The artist, however, says her point was never about demonstrating devotion. Even now – with the mainstream media attention, with the high-powered book agent just waiting for her to finish the year and start writing – Okrant says she hasn’t lost sight of her original purpose: to live a feminist critique of the Oprah Winfrey empire and its relentless insistence that women need to remake themselves, often through new purchases.
It’s been far more demanding than she or husband Jim Stevens ever imagined. “It seems to be pulling Robyn in multiple directions all at the same time,” said Stevens, an artisan with a tile manufacturer.
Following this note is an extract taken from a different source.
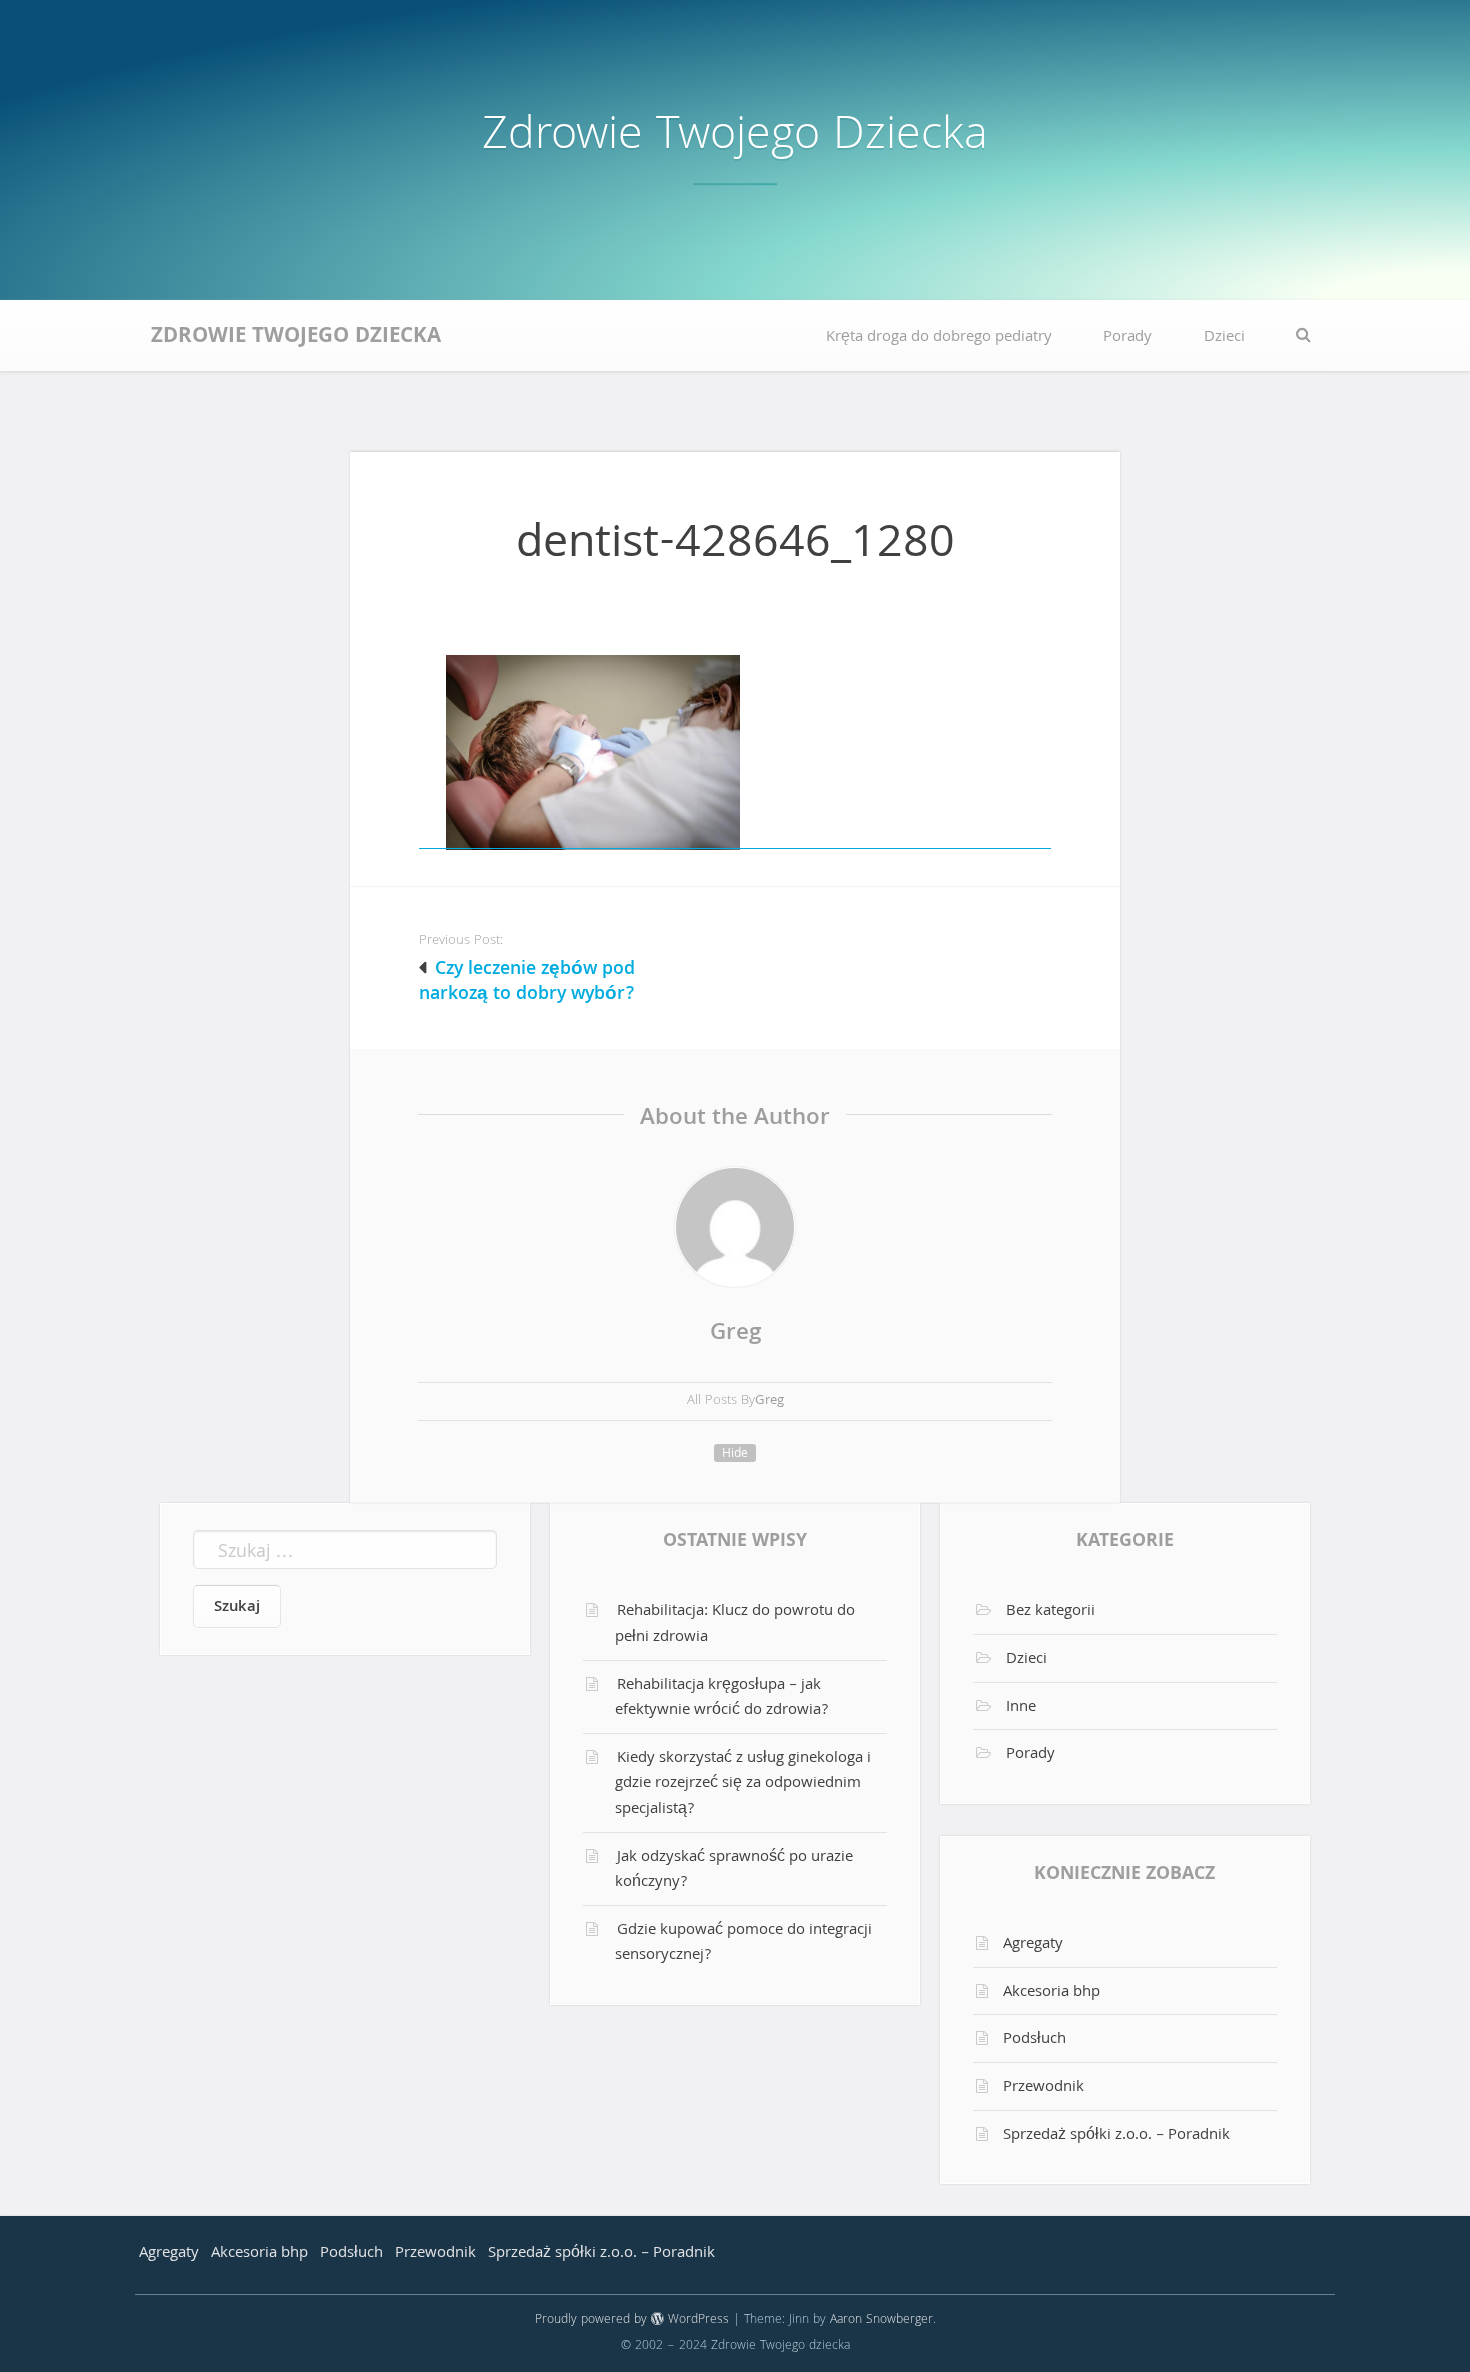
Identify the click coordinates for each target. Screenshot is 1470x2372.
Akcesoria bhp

Just to keep up with the demands, “she’s constantly moving, not really having the time to reflect as much or just be herself.
“There’s a certain distance from who she had been.”
At the same time, ironically, some of the Oprah directives are about trying to slow down, and Stevens has found value in some of those: “One was just before she comes in the door of the house, to just reflect and be happy,” he said.
“I think that has created a lot more positiveness between the two of us, you know, just to be eager for one another.”
While she will, she said, try to do a book, Okrant and her husband mostly are looking forward to a very special New Year’s Eve, the beginning of 2009 and the end of a project that started as a fun but pointed idea and turned into a lifestyle.
“It’s funny, because normally I go to sleep before the ball will drop,” she said. “But I am celebrating. I’m going on like a magazine diet, a self-help diet.”